What is required: Copy the material from the line with "Click gross margin value 52.66%" up to and including the line with "pos(725,514)", swapping "hamburger menu" for "three-dot menu" and leaving everything else unchanged.

Material supplied:
************

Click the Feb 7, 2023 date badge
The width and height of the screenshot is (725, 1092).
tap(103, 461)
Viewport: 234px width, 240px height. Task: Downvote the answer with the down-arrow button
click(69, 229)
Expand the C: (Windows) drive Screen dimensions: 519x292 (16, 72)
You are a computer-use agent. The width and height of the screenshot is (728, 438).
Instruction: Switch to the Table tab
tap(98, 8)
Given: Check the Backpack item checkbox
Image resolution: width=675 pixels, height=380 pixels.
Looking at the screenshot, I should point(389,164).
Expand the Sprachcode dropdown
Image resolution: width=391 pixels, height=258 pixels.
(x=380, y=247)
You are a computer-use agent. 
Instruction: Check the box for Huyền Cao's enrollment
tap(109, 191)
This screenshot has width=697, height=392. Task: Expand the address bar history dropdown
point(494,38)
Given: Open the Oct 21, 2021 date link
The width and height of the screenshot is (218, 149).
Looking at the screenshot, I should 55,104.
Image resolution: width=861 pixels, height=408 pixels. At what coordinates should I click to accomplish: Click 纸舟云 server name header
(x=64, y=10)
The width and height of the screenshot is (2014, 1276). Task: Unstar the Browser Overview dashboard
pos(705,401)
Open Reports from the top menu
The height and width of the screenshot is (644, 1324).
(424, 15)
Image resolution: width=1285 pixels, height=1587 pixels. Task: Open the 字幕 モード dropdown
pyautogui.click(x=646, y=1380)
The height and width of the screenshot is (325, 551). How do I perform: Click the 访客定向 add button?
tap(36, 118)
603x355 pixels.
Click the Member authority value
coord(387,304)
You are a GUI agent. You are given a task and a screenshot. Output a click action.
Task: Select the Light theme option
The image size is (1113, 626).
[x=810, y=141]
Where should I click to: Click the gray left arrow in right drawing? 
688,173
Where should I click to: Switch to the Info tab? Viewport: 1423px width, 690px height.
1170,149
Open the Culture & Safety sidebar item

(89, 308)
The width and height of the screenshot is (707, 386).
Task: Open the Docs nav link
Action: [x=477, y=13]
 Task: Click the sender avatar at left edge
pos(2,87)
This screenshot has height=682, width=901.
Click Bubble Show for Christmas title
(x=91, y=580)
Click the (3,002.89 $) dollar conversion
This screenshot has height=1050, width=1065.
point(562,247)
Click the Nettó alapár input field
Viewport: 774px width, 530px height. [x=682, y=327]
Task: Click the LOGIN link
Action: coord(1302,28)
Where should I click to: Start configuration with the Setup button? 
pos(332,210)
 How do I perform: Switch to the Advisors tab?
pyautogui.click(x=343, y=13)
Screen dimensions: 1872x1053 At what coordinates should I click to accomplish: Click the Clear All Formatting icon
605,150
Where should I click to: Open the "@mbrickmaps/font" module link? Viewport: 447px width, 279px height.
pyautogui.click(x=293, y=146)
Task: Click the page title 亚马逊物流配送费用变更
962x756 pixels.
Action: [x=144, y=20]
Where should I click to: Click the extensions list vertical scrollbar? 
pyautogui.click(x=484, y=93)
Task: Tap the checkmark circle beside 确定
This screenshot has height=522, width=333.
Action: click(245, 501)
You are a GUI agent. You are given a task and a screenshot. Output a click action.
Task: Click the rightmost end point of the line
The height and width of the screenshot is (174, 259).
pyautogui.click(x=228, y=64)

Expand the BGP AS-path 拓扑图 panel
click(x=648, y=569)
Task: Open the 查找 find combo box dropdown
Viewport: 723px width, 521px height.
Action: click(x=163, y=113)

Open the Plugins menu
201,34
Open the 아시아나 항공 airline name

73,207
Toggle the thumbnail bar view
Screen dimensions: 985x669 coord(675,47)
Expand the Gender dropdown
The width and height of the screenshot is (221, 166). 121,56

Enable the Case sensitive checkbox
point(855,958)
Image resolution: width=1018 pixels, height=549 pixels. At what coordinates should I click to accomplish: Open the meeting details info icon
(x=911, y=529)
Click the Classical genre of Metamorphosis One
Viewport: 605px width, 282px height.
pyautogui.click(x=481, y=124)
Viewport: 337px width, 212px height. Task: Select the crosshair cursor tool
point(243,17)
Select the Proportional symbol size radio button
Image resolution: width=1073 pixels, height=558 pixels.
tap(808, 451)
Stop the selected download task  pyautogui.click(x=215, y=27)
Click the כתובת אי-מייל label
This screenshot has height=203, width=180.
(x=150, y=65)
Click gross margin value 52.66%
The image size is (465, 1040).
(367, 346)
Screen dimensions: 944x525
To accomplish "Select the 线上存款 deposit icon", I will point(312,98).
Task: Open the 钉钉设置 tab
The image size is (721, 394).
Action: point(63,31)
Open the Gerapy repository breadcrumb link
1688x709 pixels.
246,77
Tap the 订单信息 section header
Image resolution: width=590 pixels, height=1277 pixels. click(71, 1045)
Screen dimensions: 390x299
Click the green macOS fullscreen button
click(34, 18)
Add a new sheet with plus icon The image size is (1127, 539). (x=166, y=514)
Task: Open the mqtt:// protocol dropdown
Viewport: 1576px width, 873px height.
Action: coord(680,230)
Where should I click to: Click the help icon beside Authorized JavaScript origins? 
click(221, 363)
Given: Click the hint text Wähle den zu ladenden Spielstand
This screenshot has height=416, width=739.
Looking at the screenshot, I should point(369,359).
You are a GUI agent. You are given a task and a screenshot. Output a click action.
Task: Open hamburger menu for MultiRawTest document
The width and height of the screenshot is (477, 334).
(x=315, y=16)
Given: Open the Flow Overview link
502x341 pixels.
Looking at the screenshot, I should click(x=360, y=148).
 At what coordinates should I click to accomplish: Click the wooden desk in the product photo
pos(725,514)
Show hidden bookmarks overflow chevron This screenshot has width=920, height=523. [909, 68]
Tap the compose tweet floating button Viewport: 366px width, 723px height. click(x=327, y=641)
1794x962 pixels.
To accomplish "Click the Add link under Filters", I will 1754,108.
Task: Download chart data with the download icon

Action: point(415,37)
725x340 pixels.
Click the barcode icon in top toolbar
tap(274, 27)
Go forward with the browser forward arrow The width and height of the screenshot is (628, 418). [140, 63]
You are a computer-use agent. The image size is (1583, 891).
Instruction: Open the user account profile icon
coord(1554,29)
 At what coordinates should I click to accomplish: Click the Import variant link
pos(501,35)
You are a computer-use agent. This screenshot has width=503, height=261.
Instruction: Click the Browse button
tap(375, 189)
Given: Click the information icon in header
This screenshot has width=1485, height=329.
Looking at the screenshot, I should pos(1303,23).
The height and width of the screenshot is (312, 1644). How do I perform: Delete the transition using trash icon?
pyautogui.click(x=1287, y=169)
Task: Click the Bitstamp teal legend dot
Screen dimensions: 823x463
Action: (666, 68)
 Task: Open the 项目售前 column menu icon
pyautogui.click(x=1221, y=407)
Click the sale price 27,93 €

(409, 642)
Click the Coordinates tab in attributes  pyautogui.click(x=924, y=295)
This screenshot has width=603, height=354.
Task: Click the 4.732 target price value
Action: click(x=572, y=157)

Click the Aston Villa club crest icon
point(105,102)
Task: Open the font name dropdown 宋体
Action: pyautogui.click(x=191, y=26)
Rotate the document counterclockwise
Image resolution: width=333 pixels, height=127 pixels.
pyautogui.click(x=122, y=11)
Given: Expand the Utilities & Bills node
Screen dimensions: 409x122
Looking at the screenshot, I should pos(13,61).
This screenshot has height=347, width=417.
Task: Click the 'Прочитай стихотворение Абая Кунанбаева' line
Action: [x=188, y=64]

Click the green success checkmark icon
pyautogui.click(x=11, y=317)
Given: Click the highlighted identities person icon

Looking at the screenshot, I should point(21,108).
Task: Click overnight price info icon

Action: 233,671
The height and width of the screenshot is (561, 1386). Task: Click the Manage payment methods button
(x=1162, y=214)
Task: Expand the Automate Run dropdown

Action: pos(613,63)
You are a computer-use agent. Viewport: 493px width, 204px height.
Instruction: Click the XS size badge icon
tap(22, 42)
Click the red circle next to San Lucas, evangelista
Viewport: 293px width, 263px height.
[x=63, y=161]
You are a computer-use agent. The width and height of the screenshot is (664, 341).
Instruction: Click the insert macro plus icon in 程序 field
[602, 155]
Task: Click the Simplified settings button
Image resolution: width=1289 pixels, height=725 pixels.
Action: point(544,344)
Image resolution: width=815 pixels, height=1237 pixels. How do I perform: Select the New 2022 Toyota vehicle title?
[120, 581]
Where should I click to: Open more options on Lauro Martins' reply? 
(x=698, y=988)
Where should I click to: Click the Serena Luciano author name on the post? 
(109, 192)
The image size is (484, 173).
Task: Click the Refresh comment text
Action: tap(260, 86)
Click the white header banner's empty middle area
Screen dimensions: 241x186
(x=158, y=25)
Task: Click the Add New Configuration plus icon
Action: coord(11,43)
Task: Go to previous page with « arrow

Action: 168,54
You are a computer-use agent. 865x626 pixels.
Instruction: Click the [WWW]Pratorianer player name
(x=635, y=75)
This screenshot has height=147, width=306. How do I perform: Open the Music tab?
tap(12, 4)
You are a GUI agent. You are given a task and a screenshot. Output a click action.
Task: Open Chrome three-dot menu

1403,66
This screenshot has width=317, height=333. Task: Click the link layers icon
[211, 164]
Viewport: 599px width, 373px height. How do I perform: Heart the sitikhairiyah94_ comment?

************

Solved exercise:
Click gross margin value 52.66%
The image size is (465, 1040).
(367, 346)
Screen dimensions: 944x525
To accomplish "Select the 线上存款 deposit icon", I will point(312,98).
Task: Open the 钉钉设置 tab
The image size is (721, 394).
Action: point(63,31)
Open the Gerapy repository breadcrumb link
1688x709 pixels.
246,77
Tap the 订单信息 section header
Image resolution: width=590 pixels, height=1277 pixels. click(71, 1045)
Screen dimensions: 390x299
Click the green macOS fullscreen button
click(34, 18)
Add a new sheet with plus icon The image size is (1127, 539). (x=166, y=514)
Task: Open the mqtt:// protocol dropdown
Viewport: 1576px width, 873px height.
Action: coord(680,230)
Where should I click to: Click the help icon beside Authorized JavaScript origins? 
click(221, 363)
Given: Click the hint text Wähle den zu ladenden Spielstand
This screenshot has height=416, width=739.
Looking at the screenshot, I should point(369,359).
You are a GUI agent. You are given a task and a screenshot. Output a click action.
Task: Open three-dot menu for MultiRawTest document
The width and height of the screenshot is (477, 334).
(x=315, y=16)
Given: Open the Flow Overview link
502x341 pixels.
Looking at the screenshot, I should click(x=360, y=148).
 At what coordinates should I click to accomplish: Click the wooden desk in the product photo
pos(725,514)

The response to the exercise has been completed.